DETAILED ACTION
Notice of Pre-AIA or AIA Status
The present application, filed on or after March 16, 2013, is being examined under the first inventor to file provisions of the AIA .
Status of Claims
Claims 1, 8 – 11 and 18- 20 are currently amended.
Claims 6 – 7 and 16 - 17 have been canceled.
Claims 1 – 5, 8 – 15 and 18 - 20 are pending
Allowable Subject Matter
The indicated allowability of claims 7 – 10 and 17 -19 is withdrawn in view of the newly discovered reference(s) to Woods, Dominos and Lago. Rejections based on the newly cited reference(s) follow.
Claim Rejections - 35 USC § 101
35 U.S.C. 101 reads as follows:
Whoever invents or discovers any new and useful process, machine, manufacture, or composition of matter, or any new and useful improvement thereof, may obtain a patent therefor, subject to the conditions and requirements of this title.
This subject matter eligibility analysis follows the latest guidance for Patent Subject Matter Eligibility Guidance.
Claims 1 – 5, 8 – 15 and 18 – 20 are rejected under 35 U.S.C. 101 because the claimed invention is directed to non-statutory subject matter.
Step 1:
Claims 1 – 5, 8-10 are drawn to a method.
Claims 11 – 15, 18, 19 are drawn to an apparatus.
Claims 20 are drawn to a CRM.
Thus, initially, under Step 1 of the analysis, it is noted that the claims are directed towards eligible categories of subject matter.
Step 2A:
Prong 1: Does the Claim recite an Abstract idea, Law of Nature, or Natural Phenomenon?
Claims 11 -15 and 18 - 19 are exemplary because they require substantially the same operative limitations of the remaining claims (reproduced below.) Examiner has underlined the claim limitations which recite the abstract idea, discussed in detail in the paragraphs that follow.
11. (Currently Amended) An apparatus for enabling a digital character depicted at a display device to interact with a first person located in a physical environment, the apparatus comprising:
a network communication unit configured to transmit and receive data; and
one or more controllers configured to:
provide for an interaction between the digital character and the first person by controlling a performance of the digital character depicted at the display device by an artificial intelligence (AI) game-engine; and
during the interaction between the digital character and the first person:
receive a request from the first person;
cause a change to a digital object in a digital environment in response to the interaction between the digital character and the first person; and
cause a change in the physical environment in which the first person is located in response to an action by the digital character depicted at the display device, wherein the change in the physical environment is associated with a physical object in the physical environment corresponding to the digital object in the digital environment, and wherein the digital object is different from the physical object wherein the one or more controllers are further configured to cause the change in the physical environment by servicing the request by providing the physical object to be delivered for retrieval by the first person,
wherein the physical object comprises an item that is pre-made, and
wherein the one or more controllers are further configured to, prior to providing the physical object comprising the item that is pre-made, control the display device to display
repetitions of at least one animation loop or animation sequence depicting a preparation of the item.

▸ **Data extract**:
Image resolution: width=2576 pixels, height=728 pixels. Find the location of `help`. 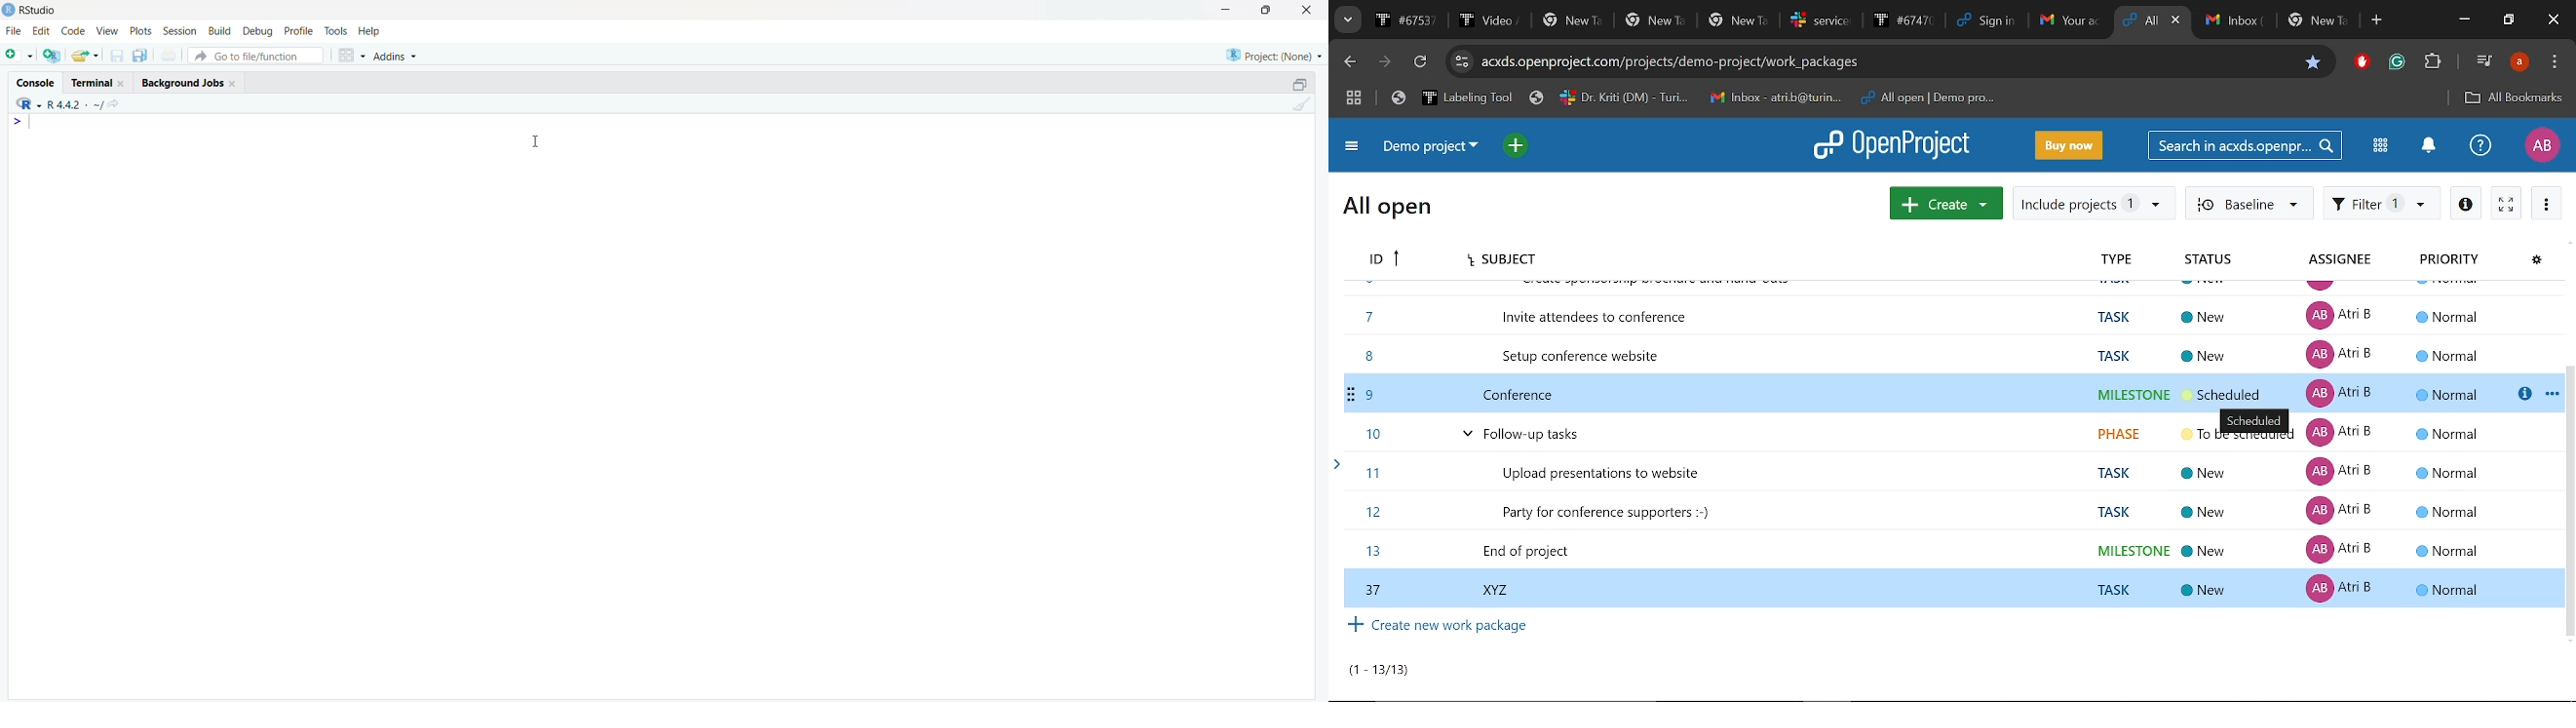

▸ **Problem**: Copy the office action starting at "Claims 1 – 5, 8 – 15 and 18 - 20" and ending at "to a method.", swapping "method" for "process".

▸ **The result**:
Claims 1 – 5, 8 – 15 and 18 - 20 are pending
Allowable Subject Matter
The indicated allowability of claims 7 – 10 and 17 -19 is withdrawn in view of the newly discovered reference(s) to Woods, Dominos and Lago. Rejections based on the newly cited reference(s) follow.
Claim Rejections - 35 USC § 101
35 U.S.C. 101 reads as follows:
Whoever invents or discovers any new and useful process, machine, manufacture, or composition of matter, or any new and useful improvement thereof, may obtain a patent therefor, subject to the conditions and requirements of this title.
This subject matter eligibility analysis follows the latest guidance for Patent Subject Matter Eligibility Guidance.
Claims 1 – 5, 8 – 15 and 18 – 20 are rejected under 35 U.S.C. 101 because the claimed invention is directed to non-statutory subject matter.
Step 1:
Claims 1 – 5, 8-10 are drawn to a process.